He put freshwater bacteria via a pump sponge into his saltwater tank to 'help' it out...
I hope you have a good skimmer. Get the sponge out. The bacteria are now dying, and depending on how many, could create a fairly large dead biomass in your saltwater tank. Your saltwater bacteria will not die as a result of this: they will consume the remains of your freshwater bugs, but may not be numerous enough to do it all. You may have provoked a small cycle, much as if you had tossed a dead fish into your saltwater tank to let it rot.
Take the following steps:
1. run carbon---this will help remove resulting ammonia.
2. test for ammonia/nitrate/nitrite; you know---the strips.
3. dose very cautiously with Amquel if you can't get the ammonia down with carbon.
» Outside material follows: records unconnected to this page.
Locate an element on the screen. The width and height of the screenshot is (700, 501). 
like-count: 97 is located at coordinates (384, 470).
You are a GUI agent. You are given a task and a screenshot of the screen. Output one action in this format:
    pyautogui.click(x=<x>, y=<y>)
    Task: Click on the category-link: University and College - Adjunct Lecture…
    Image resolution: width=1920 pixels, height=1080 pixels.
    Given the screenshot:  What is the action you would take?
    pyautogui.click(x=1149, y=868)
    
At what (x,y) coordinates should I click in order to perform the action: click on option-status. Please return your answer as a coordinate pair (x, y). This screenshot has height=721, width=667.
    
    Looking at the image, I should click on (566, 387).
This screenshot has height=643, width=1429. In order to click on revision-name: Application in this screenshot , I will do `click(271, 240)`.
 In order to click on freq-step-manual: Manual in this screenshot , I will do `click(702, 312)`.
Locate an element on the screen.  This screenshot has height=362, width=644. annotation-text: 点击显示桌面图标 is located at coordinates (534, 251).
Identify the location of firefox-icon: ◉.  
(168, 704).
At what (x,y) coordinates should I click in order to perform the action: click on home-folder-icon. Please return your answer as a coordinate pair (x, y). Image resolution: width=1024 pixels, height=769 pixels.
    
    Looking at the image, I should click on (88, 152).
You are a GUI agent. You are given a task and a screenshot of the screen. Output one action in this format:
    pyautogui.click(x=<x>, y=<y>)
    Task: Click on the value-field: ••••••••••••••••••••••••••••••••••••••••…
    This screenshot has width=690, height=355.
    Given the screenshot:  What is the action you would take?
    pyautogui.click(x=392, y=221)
Ammonia is a killer.
4. tune your skimmer to run wet and keep dumping.
5. do a 20% water change.
As a rule things from freshwater that go into saltwater die within hours: with fish, it's kidney failure: memory eludes me as to what it is with a bug or bacterium, but it's something like what happens to shrimp that are put into a different salinity water: osmotic shock---their insides and outsides aren't at the same pressure, and they can't regulate it because shrimp can't sweat through their shells.
Don't mix the two environments: it's not even a good idea to trade dry nets from one to the other. And I hope like everything you've never used copper in that freshwater tank you borrowed the sponges from! THat would be a major, tank-contaminating, permanent disaster for the saltwater tank.